| How to complete this task |
The records below are to be copied exactly, with every picture left out.

| Supplied information |
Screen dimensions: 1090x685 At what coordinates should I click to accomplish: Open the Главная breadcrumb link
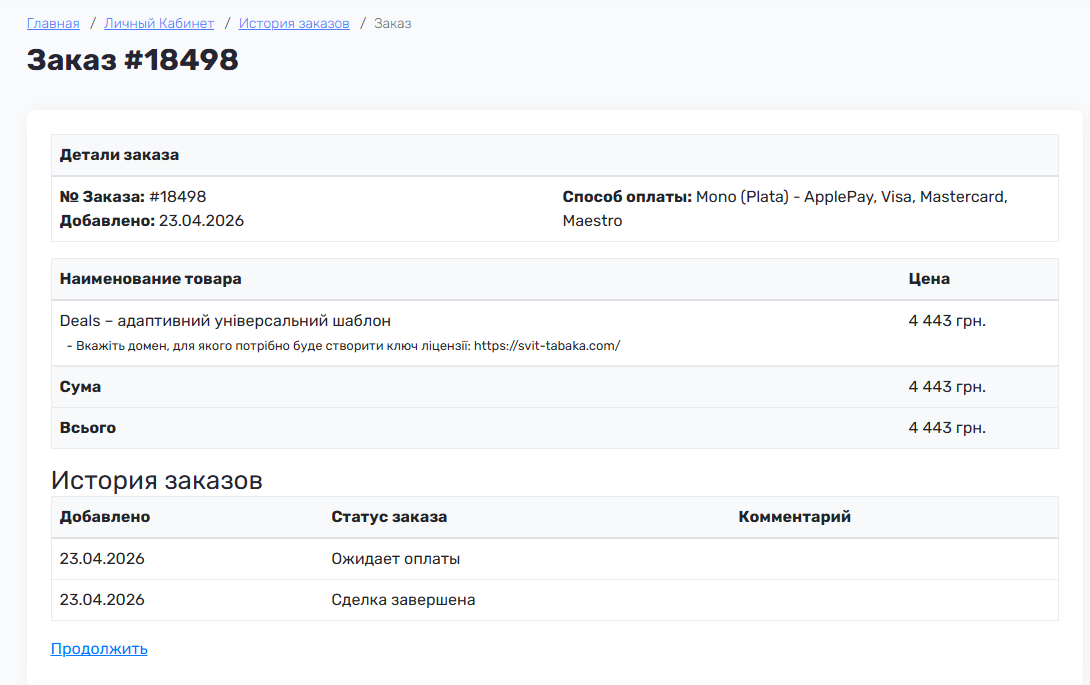tap(53, 24)
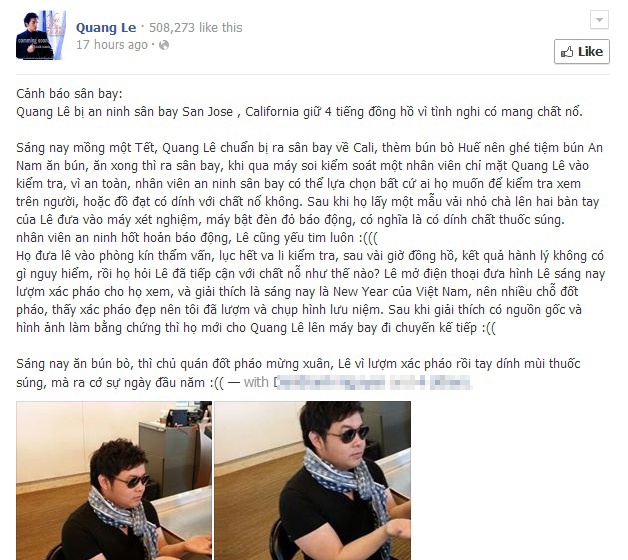This screenshot has width=628, height=560.
Task: Click the globe public audience icon
Action: [164, 45]
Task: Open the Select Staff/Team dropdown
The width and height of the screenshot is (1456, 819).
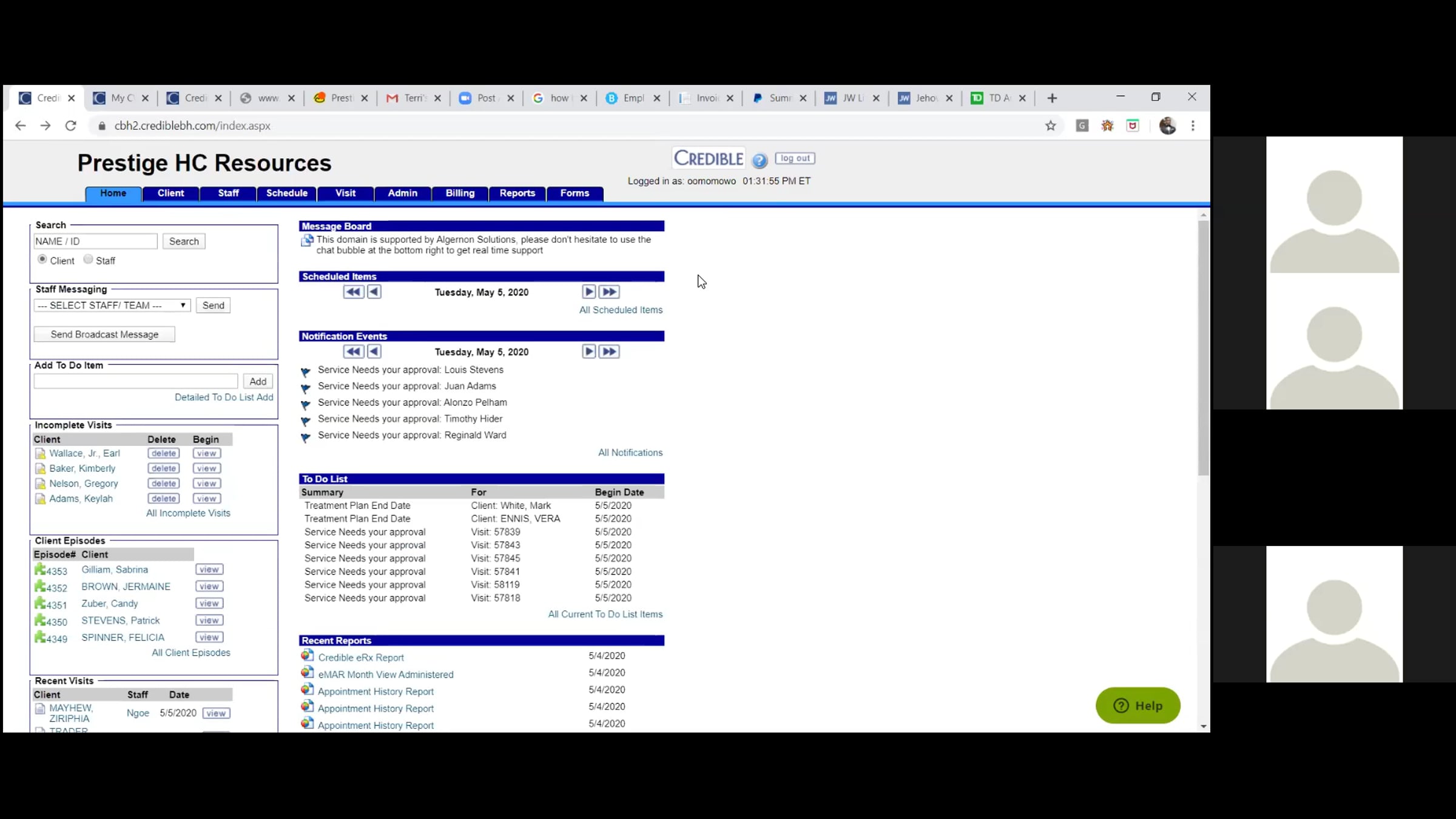Action: click(x=112, y=305)
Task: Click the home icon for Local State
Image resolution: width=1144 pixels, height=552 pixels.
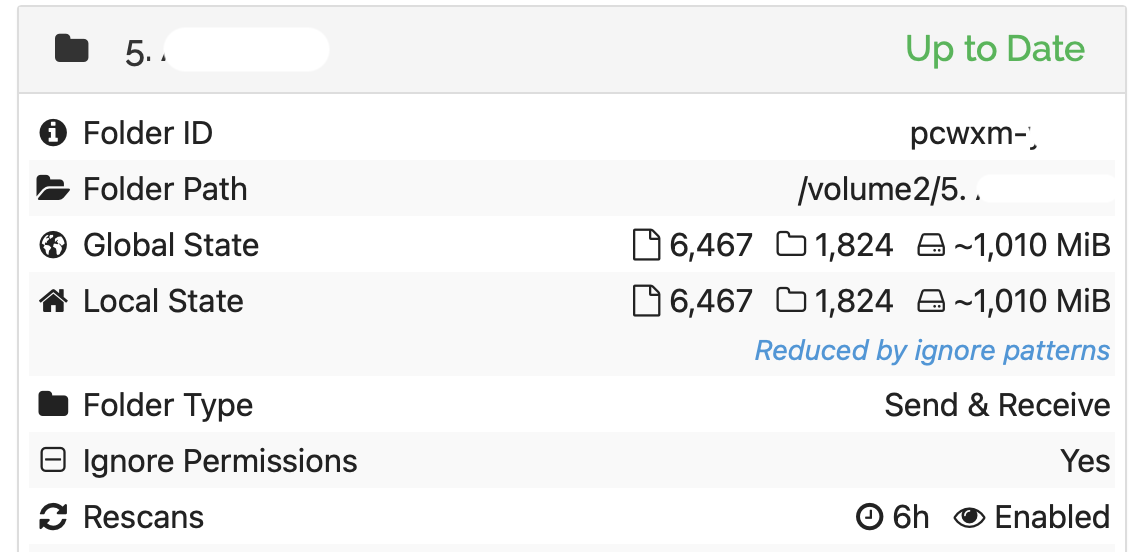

| Response for this exercise |
Screen dimensions: 1090x685 At what coordinates should I click to accomplish: Open the Главная breadcrumb link
tap(53, 24)
This screenshot has width=628, height=560.
Task: Click the globe public audience icon
Action: [164, 45]
Task: Open the Select Staff/Team dropdown
The width and height of the screenshot is (1456, 819).
Action: click(x=112, y=305)
Task: Click the home icon for Local State
Image resolution: width=1144 pixels, height=552 pixels.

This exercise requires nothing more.